Когда я был во втором классе, к нам прикомандировали старшим воспитанником первого ученика восьмого класса Мишу Бардыгина, сына егорьевского фабриканта, бывшего после Клопова городским головой, - Н.М.Бардыгина. Последний сначала ни за что не хотел, чтобы его сын после четвертого класса прогимназии продолжал образование, находя, что торговать можно и неученому, и только по настоянию моего отца, дававшего ему частные уроки, Мишу отдали в лицей.
Нам казалось очень забавным, что его звали совершенно так же, как Каткова: Михаил Никифорович. Он нам нравился и ласковым характером, и умением с чувством читать. Затаив дыхание, мы слушали повесть о Юрии Милославском, а затем о князе Серебряном. После того как он окончил лицей, я его никогда более не видал, хотя знал, что он удесятерил богатство отца и был одной из крупнейших фигур московского коммерческого мира до революции.
Чтение вслух Бардыгина разбудило страсть к чтению, временно потухшую после Егорьевска и дней "Бедной Лизы". Я принялся неистово читать, глотая книгу за книгой, пока не была перечитана вся наша пансионная библиотека. Постепенно перечитал всего Пушкина, Гоголя, Тургенева, Достоевского и Толстого - те тома, которые не были изъяты лицейской цензурой. Единственный доступный нам журнал, "Русский вестник", того же Каткова, был также прочитан в беллетристической части от доски до доски, и уж без цензуры. Чего недоставало в лицее, я добывал через Щукина, брата Новгородцева.

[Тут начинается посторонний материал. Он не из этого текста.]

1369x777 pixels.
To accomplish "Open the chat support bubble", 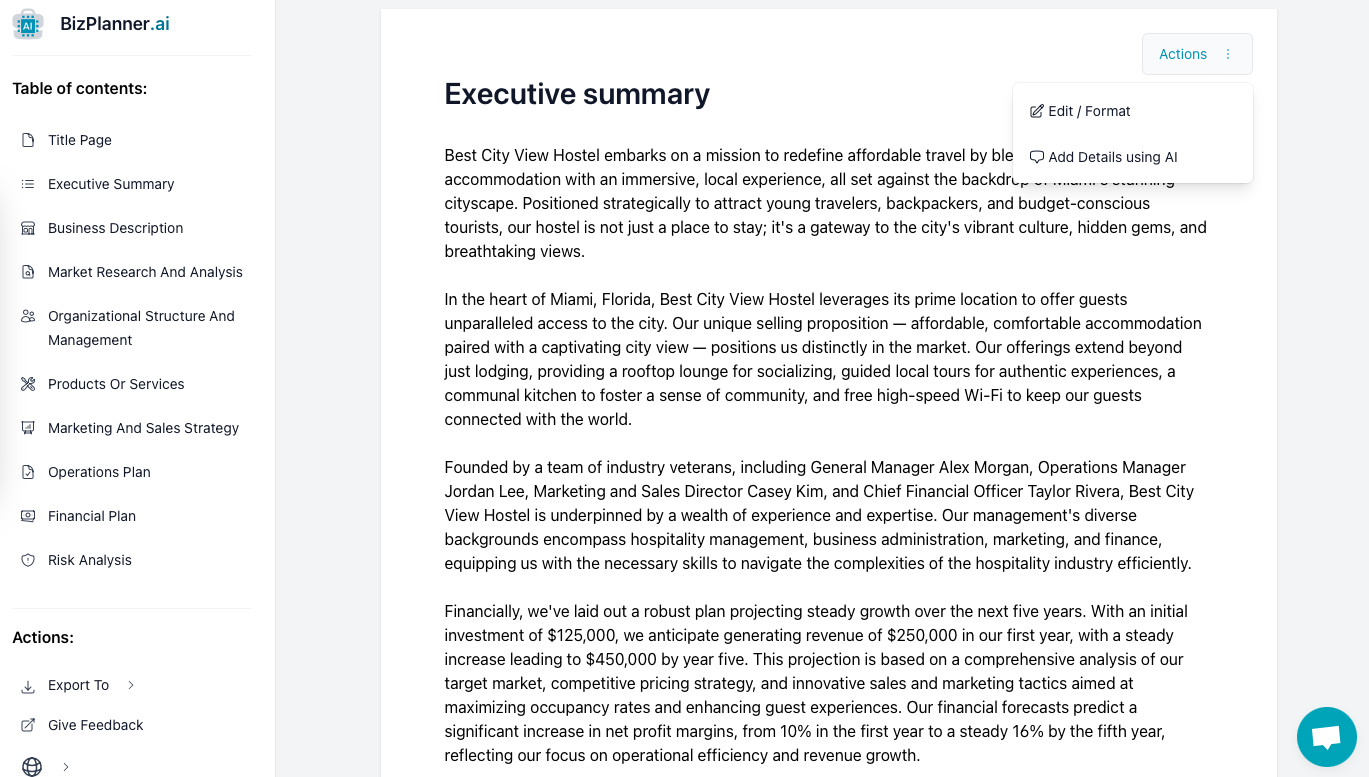I will [x=1326, y=737].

Постоянное чтение навело на мысль попытать и свои силы в литературе. Переходя из класса в класс, от "Милославского" к "Серебряному", от "Серебряного" к "Войне и миру", от "Войны и мира" к "Братьям Карамазовым" и получая одновременно стопки французских книг от Тастевена, где были и Бальзак, и Теофиль Готье, и Флобер, а под конец Золя и Мопассан, я менял и свой литературный жанр, и свои вкусы, подражая всем переменным властителям моих дум. Каждый раз, начиная писать повесть или рассказ, я сжигал только что перед тем написанную, которую находил детски-наивной и неумелой. В восьмом классе я уже не писал "серьезных" повестей, с "идейкой", а перешел на юмористику и шуточный жанр. Покидая лицей с аттестатом зрелости в кармане и золотой медалью, я увез с собой целую тетрадь небольших литературных безделок, которые вскоре с охотой разобрали петербургские и московские юмористические журналы. В то же время я очень зачитывался рассказами "Антоши Чехонте" в "Будильнике" и "Осколках", высоко расценивая его литературное дарование, но, конечно, не подозревая, что их автор станет когда-нибудь вровень с Тургеневым.